Many market researchers would describe most quantitative research as conforming to the model above. I thnk the two biggest weaknesses in this model are criteria 3 and 5.
Can researchers be neutral? Researchers can try to be objective, but the choice of sample, timing, questions, and method are all subjective. Two researchers given the same problem would not necessarily choose the same method, the same type of sample, and same questionnaire to conduct the research. If researchers want to claim they are following a scientific method they need to recognise their limitations and seek to minimise the subjectivity. One method that academia uses in this area is to use questionnaires that have become the ‘validated’ instrument for that test, rather than crafting a new questionnaire for every project – but would this be a popular route for market research?
Criterion 5 above relates to using techniques where there is a reason to believe they are valid. This is a becoming a major area of concern for market research as the neuroscientists, the behavioural economists, and writers such as Mark Earls are all showing that respondents are bad witnesses to their own views and intentions. At present, in market research, there is not a clear mechanism leads to methods that have been shown to lack validity being removed from the toolkit. It sometimes seen that market research is like an alternative medicine vendor who happily sells some cures that that have evidence to support them, some with big question marks over them, and some like homeopathy which have repeatedly been shown not to work.
Alternative Paradigms
Whilst most quantitative market researchers would hold to some version of the scientific method, this is not true of all researchers who study society. Within qualitative research there is a strong strand of constructionist thinking which would raise the following queries about the criteria above.
- There is not a ‘real’ social world. The social world is made by people, it is an open system, and if some rule were ever to be identified the knowledge of it would permit society to change how it performed.
- Research tends to be situated, if we study how queuing happens in Starbucks in Nottingham, on a Friday afternoon, we need to be very careful about how generalisable the findings are. To generalise the findings we need to appeal to previous research and to triangulation to show what appears to be common with other situations and what tends to be different.

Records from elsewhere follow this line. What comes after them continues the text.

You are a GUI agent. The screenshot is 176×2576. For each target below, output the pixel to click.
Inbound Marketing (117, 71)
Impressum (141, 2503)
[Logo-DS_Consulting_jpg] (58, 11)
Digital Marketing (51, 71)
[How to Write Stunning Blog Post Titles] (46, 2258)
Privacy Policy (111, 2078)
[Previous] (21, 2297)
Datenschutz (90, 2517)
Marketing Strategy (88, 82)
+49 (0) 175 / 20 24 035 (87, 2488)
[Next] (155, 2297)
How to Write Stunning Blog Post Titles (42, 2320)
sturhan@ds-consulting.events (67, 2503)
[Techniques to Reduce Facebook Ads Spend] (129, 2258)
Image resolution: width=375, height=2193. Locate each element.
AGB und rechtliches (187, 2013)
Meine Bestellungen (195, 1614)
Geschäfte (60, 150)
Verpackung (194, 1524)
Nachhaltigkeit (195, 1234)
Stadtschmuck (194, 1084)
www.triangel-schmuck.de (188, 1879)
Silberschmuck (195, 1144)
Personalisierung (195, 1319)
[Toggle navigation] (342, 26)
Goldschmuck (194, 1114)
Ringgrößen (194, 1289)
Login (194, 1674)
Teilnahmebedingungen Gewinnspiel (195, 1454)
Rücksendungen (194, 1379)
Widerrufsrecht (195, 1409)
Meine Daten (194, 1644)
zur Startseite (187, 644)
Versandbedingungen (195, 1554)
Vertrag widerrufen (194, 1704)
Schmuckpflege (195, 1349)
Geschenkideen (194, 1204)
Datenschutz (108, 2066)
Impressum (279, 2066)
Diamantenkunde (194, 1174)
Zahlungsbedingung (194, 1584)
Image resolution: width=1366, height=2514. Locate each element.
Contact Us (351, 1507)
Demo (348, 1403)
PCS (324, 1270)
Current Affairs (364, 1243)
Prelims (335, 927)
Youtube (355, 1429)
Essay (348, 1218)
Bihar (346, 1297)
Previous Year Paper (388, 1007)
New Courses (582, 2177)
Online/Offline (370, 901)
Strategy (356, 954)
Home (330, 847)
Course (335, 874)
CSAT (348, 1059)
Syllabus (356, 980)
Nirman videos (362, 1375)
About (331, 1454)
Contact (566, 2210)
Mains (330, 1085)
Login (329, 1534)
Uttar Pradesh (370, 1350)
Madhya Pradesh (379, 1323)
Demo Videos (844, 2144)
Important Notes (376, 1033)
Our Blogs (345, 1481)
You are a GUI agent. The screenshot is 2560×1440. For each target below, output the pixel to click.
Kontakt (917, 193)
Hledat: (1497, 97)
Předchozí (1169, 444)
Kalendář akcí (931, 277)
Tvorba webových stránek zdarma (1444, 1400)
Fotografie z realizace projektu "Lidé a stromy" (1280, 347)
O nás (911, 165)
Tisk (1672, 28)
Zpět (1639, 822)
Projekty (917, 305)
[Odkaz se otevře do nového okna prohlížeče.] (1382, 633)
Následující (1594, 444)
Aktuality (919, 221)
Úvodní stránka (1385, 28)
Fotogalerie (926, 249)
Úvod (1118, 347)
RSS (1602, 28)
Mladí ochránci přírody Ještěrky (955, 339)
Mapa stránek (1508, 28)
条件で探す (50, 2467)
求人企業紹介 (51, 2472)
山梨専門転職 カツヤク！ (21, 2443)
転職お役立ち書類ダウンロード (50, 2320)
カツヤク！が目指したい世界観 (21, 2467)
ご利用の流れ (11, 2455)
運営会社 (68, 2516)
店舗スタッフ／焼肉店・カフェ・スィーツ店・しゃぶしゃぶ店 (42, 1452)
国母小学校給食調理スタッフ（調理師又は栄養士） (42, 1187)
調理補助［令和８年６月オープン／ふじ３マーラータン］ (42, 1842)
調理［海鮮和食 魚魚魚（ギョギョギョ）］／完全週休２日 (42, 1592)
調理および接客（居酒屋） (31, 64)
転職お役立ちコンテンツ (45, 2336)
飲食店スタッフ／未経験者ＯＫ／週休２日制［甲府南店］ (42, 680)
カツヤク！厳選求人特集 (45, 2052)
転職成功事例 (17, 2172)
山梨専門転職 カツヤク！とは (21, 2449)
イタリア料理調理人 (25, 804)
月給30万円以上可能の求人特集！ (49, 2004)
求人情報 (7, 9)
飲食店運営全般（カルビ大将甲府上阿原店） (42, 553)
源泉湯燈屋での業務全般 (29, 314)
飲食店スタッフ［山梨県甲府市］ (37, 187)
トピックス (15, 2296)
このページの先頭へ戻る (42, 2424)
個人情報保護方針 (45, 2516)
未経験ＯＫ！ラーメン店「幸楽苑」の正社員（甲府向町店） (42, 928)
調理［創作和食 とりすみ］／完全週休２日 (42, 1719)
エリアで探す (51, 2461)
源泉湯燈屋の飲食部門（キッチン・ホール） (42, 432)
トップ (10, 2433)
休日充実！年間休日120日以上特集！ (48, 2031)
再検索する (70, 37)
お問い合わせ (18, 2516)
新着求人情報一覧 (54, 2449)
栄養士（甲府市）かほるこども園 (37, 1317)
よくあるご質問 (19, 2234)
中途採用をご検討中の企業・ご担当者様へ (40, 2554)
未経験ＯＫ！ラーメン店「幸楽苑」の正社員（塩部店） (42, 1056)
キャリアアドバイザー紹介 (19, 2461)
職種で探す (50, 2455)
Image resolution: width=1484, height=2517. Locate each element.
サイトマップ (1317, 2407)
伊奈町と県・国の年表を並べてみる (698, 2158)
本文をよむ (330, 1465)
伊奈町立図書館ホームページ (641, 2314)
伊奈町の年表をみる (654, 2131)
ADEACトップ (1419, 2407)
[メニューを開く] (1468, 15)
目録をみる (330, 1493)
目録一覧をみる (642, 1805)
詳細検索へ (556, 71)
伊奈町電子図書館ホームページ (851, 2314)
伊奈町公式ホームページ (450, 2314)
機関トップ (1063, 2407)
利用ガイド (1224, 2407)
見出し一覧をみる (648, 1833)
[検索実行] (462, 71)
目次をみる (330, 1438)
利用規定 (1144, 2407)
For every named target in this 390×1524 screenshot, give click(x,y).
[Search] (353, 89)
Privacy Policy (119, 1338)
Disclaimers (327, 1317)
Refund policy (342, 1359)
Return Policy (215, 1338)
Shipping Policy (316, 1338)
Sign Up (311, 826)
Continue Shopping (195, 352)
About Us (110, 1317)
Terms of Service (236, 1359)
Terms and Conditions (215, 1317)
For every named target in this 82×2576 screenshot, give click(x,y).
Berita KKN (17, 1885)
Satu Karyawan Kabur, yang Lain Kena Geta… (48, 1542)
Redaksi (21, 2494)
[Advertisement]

- The researcher is not neutral or objective, the researcher changes the research situation and the research is a construction of the researcher. This can be miminised, but it will still be important and should be recognised.
- The research should be documented, not so it can be replicated (because it can’t be replicated), but so that the reader can take a view on the trust they want to place in the research and findings.
- The nature of the term ‘valid’ is not consistent to the idea that realities are constructed, socially. The issue of validity becomes re-framed in terms of producing results that are useful and about which we have good reasons to believe.
So, what about science and market research?
My feeling is that two big changes need to happen:
- In quant research we should accept the limitations of the scientific model in order to benefit from the paradigm, this means addressing the excessive subjectivity in the design of studies and it means discarding approaches if they are shown not to work.
- In qual we should avoid referring to it as a science, as a scientific method, or as being based on science. We need to explain that the vast majority of society cannot (in the foreseeable future) be reduced to things that can be dealt with by measurement and the scientific method. Clients need to embrace and understand the implications that underpin practical constructionist epistemologies.
Note, I am not saying that clients need to engage in the philosophical arguments about epistemology and ontology. However, at the very least they need to understand:
- Different researchers give different answers (because of design in quant and the paradigm in qual).
- If you are not an expert, judge market research in terms of past performance and recommendations.